On Saturday May 27th, a hot and humid summer day in Houston, Dash forward Rachel Daly collapsed after playing 90 minutes against the Seattle Reign in the midday sun. She was immediately treated for heat illness, and had to be sent to the hospital to re-hydrate and cool her body temperature in order to recover. This isn’t the first time a NWSL player has had to be treated for heat-related illness, and in 2014 the league tried to address the player safety issue with the implementation of two water breaks in the 30th and the 75th minute of every game where the temperature reaches 89 degrees Fahrenheit or higher. At the time, some players actually resisted the change, with Houston forward Kealia Ohai calling the breaks “extremely unnecessary (…) We’ve been playing in this for 20 years. We need a water break?” And while her frustration is shared by some who see the breaks as disruptive to the flow of the match, it has become clear that the NWSL has to push further to combat a heat issue that affects more than just player safety.
TV Comes First
The switch to primarily midday games this year came from the league’s broadcast deal with the Lifetime network, who’s schedule demands that their NWSL Game of the Week be played at 4pm EST (the ill-fated match between Seattle and Houston was one such example). While Lifetime’s partnership with the league has ushered in higher quality standards in many ways, the new scheduling exacerbated some of the already difficult challenges of a summer league. In addition to players suffering through the heat, the scheduling adjustments have almost certainly played a factor into the league’s lower attendance rate – the current average of 5,050 is behind the 2016 average of 5,558, despite pointed attempts to raise teams profiles (particularly in the case of the Chicago Red Stars, who are currently 9th in the league in attendance), and the fact that teams will have their international stars for the entire season. The ability for fans to accommodate midday games is much more tenuous than matches later in the afternoon, and fans also have to make their own choices about whether they want to subject themselves to a full 90 minutes out in the sun in order to support their team. It’s understandable that in the first year of such a momentous TV deal the league would prioritize viewership over individual attendance rates, but both fans and players have to feel a little bit left behind as the league continues to grow.

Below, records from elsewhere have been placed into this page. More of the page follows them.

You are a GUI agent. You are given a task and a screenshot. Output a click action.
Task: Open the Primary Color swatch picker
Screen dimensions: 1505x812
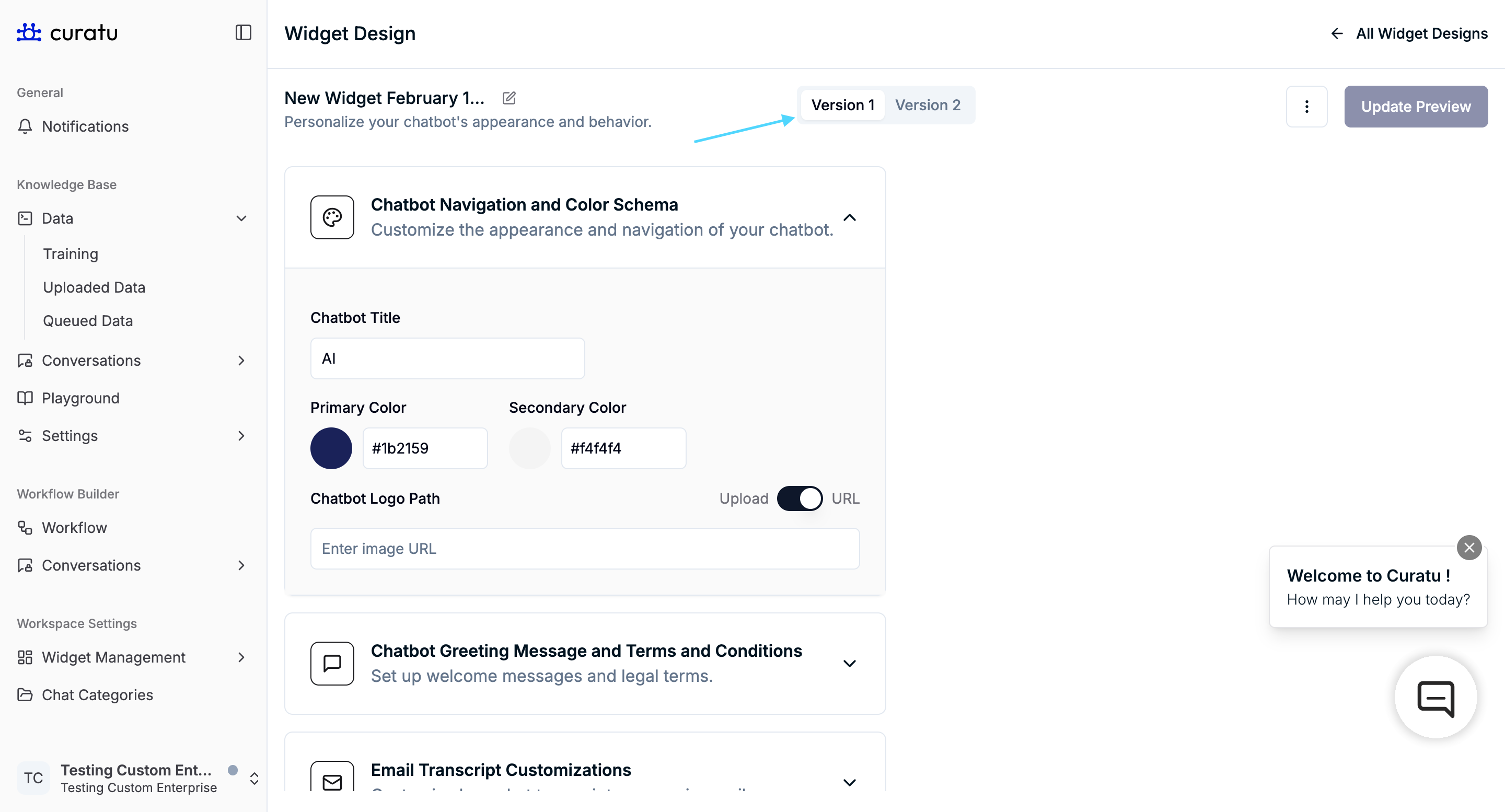331,448
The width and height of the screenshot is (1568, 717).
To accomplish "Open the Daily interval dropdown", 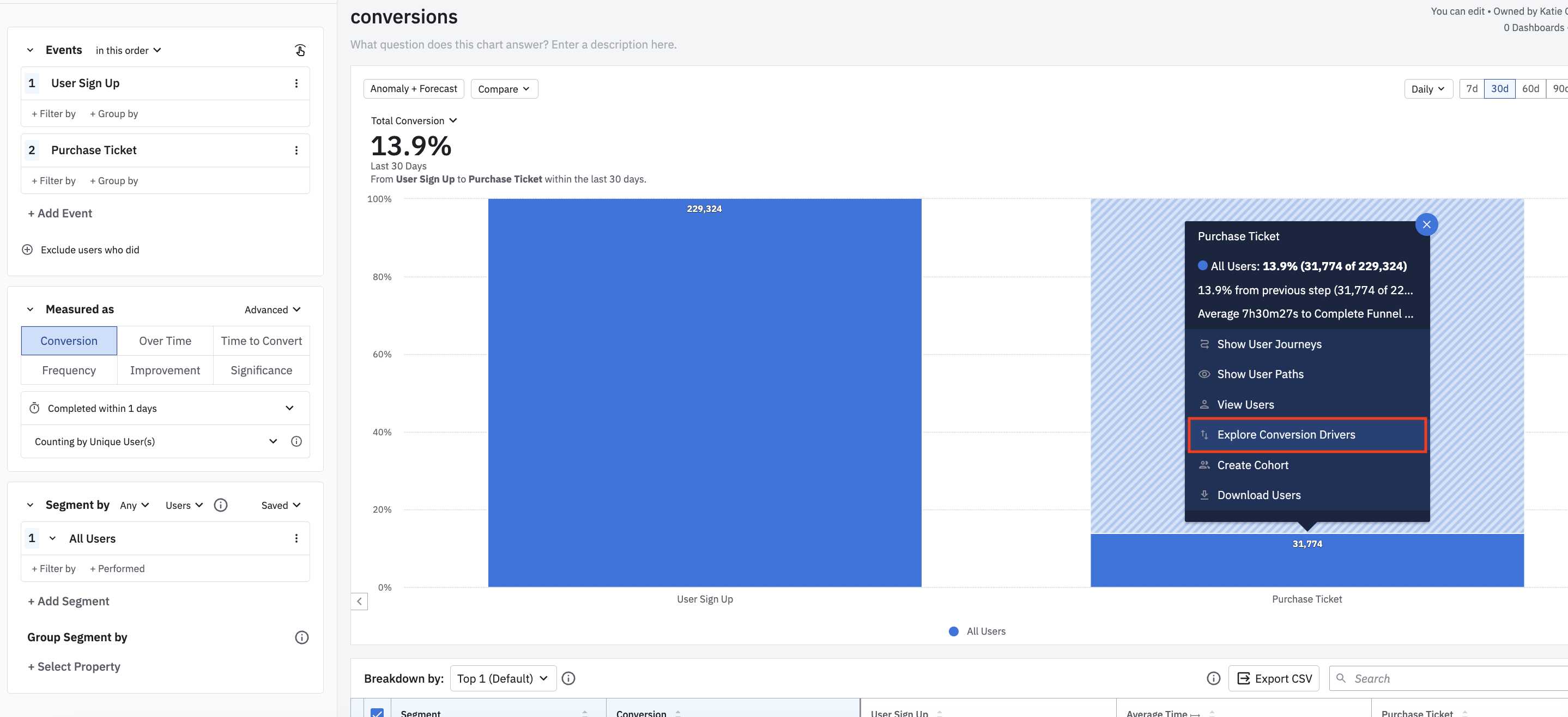I will 1427,89.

Reactions turn into regulations
Yesterday, the league took some first steps in really tackling some of these issues, with the biggest measure being a compromise with Lifetime to relax some of the new scheduling in the event of unsafe playing conditions. The Game of the Week will move its kickoff time to 3:50pm EST to accommodate possible hydration breaks, and all non-broadcast games have been released to re-schedule their matches in the later afternoon or evening. The new regulations also allow discretion to delay matches if the conditions are considered to be unsafe even with the hydration breaks, or if the temperature reads at or above 95 degrees Fahrenheit. In many ways these changes are great; kickoff times will no longer be simultaneous every weekend, officials are more empowered to make judgment calls about player safety, and fans don’t have to gut out midday games in order to support their squads. However it will be interesting to see how the implementation of these changes illicit reactions from fans and teams alike. Players have been resistant to regulations that interfere with play before, and delays can certainly diminish the experience for fans, especially with times rescheduled almost halfway into the season. And there’s still the issue of Lifetime’s hard deadline of 6pm finishes for every game of the week. Regardless, the league seems to be monitoring this grand experiment of a 5th NWSL season, and one has to hope that reactionary changes will turn into solid plans for the quality of life for both players and fans moving forward.